▶ [Task objective] Swap "Lightweight" for "Heavyweight" in the data from its first line through the line that contains "440x262 pixels. [x=258, y=157]", changing nothing else. Reproduce only those lines.
■ ■ ■
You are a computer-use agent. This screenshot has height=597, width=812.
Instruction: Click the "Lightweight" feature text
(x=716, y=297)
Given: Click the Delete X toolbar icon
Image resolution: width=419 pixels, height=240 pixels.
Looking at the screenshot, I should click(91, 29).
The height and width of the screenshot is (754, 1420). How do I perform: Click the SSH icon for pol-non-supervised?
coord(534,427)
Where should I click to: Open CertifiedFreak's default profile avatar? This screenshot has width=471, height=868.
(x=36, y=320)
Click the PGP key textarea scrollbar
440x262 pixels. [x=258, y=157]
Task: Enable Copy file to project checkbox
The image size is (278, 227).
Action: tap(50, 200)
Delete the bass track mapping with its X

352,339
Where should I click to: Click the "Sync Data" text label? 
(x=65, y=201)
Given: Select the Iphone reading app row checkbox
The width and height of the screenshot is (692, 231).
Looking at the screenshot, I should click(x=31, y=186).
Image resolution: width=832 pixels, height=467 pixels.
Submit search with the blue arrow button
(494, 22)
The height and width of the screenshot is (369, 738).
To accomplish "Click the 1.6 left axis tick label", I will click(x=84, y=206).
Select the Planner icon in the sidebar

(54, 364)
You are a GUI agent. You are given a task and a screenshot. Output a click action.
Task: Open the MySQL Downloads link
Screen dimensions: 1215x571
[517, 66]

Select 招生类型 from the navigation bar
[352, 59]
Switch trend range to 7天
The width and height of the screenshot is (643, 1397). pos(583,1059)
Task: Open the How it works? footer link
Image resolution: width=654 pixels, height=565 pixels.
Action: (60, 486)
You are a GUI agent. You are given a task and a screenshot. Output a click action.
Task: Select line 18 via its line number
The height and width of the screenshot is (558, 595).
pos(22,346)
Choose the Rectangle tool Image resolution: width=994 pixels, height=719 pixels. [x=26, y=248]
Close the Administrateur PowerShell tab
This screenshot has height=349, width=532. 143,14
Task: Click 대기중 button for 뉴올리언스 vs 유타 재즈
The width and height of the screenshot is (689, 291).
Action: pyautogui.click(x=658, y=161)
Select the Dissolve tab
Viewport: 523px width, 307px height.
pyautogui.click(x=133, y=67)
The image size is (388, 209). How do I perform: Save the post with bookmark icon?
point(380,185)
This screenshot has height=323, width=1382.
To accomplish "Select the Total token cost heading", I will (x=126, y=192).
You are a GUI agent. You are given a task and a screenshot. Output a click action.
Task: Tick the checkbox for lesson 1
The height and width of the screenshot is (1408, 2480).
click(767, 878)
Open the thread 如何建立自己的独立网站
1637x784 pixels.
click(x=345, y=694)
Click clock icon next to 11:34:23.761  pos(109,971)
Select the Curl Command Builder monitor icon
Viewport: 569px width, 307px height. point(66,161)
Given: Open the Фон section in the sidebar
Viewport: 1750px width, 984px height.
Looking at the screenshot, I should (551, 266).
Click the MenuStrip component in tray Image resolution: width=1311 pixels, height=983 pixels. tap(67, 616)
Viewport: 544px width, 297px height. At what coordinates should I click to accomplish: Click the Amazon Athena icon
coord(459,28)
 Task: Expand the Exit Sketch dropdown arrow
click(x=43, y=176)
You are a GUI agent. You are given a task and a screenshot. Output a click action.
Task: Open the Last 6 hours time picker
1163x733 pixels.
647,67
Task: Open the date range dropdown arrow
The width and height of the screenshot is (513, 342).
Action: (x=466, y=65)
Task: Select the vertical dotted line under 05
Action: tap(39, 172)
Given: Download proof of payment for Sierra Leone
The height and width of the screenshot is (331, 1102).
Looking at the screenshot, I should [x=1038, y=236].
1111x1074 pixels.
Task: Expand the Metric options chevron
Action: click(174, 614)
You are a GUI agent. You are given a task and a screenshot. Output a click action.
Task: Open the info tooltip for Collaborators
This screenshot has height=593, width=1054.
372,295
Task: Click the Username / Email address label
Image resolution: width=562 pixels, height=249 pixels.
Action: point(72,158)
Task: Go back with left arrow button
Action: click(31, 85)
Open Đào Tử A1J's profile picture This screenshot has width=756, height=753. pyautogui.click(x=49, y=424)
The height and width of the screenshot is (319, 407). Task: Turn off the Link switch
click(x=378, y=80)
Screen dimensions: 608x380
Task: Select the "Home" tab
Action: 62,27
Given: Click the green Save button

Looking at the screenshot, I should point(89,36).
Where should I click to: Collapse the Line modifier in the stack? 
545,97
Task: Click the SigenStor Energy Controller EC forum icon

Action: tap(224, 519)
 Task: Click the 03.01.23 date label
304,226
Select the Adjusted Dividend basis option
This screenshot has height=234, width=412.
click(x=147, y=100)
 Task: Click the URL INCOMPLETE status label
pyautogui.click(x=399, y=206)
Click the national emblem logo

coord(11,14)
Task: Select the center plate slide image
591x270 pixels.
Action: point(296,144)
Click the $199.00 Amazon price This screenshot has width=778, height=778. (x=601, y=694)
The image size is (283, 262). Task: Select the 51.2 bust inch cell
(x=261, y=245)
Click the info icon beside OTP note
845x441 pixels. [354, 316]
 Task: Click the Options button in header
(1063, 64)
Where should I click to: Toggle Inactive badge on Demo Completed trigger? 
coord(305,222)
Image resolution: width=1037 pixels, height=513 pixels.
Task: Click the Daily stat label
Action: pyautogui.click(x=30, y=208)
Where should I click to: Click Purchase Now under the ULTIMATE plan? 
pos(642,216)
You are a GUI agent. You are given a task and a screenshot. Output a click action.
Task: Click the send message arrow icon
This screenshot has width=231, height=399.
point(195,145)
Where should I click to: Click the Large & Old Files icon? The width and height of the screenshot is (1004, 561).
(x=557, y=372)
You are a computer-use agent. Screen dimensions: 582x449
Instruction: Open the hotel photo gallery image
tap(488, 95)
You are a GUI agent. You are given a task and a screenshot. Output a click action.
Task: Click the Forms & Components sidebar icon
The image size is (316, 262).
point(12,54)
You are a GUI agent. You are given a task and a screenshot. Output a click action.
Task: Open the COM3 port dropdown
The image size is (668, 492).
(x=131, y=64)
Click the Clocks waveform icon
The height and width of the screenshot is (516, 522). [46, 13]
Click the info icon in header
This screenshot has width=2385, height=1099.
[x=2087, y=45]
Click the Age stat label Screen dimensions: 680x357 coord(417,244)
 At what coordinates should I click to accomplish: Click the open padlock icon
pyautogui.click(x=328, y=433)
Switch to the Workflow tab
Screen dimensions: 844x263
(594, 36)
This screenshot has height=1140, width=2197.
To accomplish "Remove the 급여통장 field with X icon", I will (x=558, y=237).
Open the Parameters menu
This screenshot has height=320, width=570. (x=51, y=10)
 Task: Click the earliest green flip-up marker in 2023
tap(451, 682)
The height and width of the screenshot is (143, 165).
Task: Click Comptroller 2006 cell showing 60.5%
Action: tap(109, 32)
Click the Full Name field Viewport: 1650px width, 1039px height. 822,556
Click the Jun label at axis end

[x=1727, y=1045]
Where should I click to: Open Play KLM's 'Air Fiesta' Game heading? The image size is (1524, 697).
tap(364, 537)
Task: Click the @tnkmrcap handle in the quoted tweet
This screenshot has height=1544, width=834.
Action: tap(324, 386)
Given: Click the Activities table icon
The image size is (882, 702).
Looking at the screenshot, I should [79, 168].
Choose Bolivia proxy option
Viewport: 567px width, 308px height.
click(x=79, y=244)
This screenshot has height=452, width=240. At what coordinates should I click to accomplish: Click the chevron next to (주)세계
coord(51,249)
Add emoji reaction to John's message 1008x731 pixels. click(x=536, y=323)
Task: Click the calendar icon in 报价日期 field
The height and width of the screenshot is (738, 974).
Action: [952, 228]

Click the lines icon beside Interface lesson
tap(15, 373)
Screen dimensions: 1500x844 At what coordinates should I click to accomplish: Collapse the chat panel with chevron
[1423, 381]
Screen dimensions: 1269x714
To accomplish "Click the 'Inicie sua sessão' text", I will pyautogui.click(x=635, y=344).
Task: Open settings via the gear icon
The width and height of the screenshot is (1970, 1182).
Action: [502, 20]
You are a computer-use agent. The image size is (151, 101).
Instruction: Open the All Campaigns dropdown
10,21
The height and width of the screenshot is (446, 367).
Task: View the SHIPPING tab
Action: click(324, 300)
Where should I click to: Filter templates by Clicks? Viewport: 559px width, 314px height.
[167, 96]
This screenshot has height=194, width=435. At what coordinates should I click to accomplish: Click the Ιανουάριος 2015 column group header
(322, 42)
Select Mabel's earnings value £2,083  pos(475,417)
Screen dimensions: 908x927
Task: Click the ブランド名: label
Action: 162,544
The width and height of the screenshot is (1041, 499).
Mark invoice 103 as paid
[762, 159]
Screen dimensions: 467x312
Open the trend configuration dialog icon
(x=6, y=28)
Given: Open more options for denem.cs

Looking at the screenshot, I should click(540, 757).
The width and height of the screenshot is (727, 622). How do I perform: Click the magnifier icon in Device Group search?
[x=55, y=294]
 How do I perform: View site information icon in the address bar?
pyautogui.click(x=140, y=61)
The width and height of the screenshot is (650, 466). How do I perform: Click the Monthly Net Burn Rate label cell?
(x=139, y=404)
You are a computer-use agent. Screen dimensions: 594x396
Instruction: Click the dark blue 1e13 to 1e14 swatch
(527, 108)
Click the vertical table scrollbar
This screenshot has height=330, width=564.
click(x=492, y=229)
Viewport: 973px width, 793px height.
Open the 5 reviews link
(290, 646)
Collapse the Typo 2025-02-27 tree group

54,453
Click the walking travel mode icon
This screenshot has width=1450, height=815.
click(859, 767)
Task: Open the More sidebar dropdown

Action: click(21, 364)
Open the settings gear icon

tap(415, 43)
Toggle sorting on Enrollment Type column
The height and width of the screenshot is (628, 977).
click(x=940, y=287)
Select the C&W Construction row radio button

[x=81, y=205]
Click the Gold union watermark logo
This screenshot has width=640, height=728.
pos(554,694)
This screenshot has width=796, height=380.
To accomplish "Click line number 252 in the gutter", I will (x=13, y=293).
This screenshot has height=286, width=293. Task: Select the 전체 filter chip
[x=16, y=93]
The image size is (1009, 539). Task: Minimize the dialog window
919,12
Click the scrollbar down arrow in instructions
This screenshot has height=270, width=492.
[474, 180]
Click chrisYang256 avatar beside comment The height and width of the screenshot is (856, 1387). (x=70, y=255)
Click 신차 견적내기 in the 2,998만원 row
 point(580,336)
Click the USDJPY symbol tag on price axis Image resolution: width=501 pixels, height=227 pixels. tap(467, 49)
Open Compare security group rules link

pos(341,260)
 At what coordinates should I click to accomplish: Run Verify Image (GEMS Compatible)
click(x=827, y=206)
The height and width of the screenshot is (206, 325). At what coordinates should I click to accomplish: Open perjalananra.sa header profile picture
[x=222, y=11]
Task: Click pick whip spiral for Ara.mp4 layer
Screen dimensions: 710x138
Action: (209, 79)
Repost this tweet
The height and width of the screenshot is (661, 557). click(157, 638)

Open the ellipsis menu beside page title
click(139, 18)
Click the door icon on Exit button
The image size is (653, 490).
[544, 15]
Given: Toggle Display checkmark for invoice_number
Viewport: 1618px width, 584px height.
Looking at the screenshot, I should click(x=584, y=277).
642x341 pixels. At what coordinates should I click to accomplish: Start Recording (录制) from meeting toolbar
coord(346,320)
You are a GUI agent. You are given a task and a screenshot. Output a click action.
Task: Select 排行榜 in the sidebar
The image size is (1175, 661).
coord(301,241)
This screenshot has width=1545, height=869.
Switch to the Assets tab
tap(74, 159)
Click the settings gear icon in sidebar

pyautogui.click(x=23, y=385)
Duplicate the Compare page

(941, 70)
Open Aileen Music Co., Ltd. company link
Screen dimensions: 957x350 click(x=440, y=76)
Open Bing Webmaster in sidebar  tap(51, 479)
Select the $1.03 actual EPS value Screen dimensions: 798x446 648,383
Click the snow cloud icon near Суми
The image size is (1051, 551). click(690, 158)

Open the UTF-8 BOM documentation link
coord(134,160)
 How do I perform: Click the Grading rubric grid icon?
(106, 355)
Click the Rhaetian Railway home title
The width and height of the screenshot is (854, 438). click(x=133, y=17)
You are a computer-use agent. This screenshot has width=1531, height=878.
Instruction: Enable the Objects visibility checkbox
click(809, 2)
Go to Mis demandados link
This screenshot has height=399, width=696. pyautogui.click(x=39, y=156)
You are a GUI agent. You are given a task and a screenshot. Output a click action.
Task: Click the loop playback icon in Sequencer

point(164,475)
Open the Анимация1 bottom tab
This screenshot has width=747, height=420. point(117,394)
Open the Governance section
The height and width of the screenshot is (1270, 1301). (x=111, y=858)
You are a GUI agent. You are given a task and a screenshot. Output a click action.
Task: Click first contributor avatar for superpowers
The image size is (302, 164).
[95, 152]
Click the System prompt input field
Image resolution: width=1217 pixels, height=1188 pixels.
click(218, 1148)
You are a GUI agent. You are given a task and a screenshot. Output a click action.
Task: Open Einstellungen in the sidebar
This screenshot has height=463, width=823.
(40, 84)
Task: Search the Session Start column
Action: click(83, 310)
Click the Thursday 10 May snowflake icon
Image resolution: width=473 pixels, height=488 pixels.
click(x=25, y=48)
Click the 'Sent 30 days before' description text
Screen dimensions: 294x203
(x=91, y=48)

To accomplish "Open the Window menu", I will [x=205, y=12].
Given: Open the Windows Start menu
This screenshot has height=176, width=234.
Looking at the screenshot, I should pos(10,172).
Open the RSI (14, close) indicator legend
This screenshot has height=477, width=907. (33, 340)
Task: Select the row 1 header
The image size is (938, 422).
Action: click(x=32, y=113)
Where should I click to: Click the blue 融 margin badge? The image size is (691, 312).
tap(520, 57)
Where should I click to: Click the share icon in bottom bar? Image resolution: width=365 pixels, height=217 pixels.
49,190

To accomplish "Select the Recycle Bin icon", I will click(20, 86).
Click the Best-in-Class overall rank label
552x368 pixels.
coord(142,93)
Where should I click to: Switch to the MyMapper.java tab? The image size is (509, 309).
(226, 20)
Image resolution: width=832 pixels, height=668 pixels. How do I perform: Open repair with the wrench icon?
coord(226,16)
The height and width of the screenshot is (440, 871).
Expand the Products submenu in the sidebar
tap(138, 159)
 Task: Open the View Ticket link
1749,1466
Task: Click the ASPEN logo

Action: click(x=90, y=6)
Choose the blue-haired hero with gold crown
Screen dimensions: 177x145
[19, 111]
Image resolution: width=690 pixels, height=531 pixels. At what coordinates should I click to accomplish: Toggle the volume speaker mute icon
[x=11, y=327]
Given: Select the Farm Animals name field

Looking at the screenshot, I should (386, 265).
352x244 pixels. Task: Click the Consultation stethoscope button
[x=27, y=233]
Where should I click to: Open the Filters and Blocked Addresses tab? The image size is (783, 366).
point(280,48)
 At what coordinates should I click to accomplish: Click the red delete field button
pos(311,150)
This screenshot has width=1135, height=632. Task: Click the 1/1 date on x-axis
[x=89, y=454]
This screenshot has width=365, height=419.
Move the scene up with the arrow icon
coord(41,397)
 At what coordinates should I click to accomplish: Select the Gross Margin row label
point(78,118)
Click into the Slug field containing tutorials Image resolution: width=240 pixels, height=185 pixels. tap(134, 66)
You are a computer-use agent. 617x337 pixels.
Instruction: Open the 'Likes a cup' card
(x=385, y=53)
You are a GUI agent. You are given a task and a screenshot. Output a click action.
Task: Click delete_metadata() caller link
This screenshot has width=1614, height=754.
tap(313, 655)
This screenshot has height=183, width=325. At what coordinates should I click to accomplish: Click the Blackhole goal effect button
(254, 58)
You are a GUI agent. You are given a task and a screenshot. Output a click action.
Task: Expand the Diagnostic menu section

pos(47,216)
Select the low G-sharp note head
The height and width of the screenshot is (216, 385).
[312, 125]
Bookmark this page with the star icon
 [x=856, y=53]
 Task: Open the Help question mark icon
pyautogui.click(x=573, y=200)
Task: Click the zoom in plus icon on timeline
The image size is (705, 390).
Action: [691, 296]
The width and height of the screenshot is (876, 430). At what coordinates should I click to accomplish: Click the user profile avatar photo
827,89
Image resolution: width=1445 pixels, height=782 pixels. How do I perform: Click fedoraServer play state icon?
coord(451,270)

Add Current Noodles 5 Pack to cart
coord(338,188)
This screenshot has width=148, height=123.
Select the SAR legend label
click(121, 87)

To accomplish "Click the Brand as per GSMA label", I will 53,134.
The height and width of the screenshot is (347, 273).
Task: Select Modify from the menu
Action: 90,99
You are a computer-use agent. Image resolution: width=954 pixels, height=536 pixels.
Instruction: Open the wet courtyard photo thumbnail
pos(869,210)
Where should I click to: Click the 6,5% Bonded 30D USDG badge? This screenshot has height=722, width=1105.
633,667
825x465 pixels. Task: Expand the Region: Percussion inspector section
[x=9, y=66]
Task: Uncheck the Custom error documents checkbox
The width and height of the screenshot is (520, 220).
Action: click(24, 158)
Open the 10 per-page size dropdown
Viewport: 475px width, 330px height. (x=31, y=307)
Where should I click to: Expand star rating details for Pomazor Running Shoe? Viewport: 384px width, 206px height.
■ ■ ■
▶ [Exercise solution]
You are a computer-use agent. This screenshot has height=597, width=812.
Instruction: Click the "Heavyweight" feature text
(x=716, y=297)
Given: Click the Delete X toolbar icon
Image resolution: width=419 pixels, height=240 pixels.
Looking at the screenshot, I should click(91, 29).
The height and width of the screenshot is (754, 1420). How do I perform: Click the SSH icon for pol-non-supervised?
coord(534,427)
Where should I click to: Open CertifiedFreak's default profile avatar? This screenshot has width=471, height=868.
(x=36, y=320)
Click the PGP key textarea scrollbar
440x262 pixels. [x=258, y=157]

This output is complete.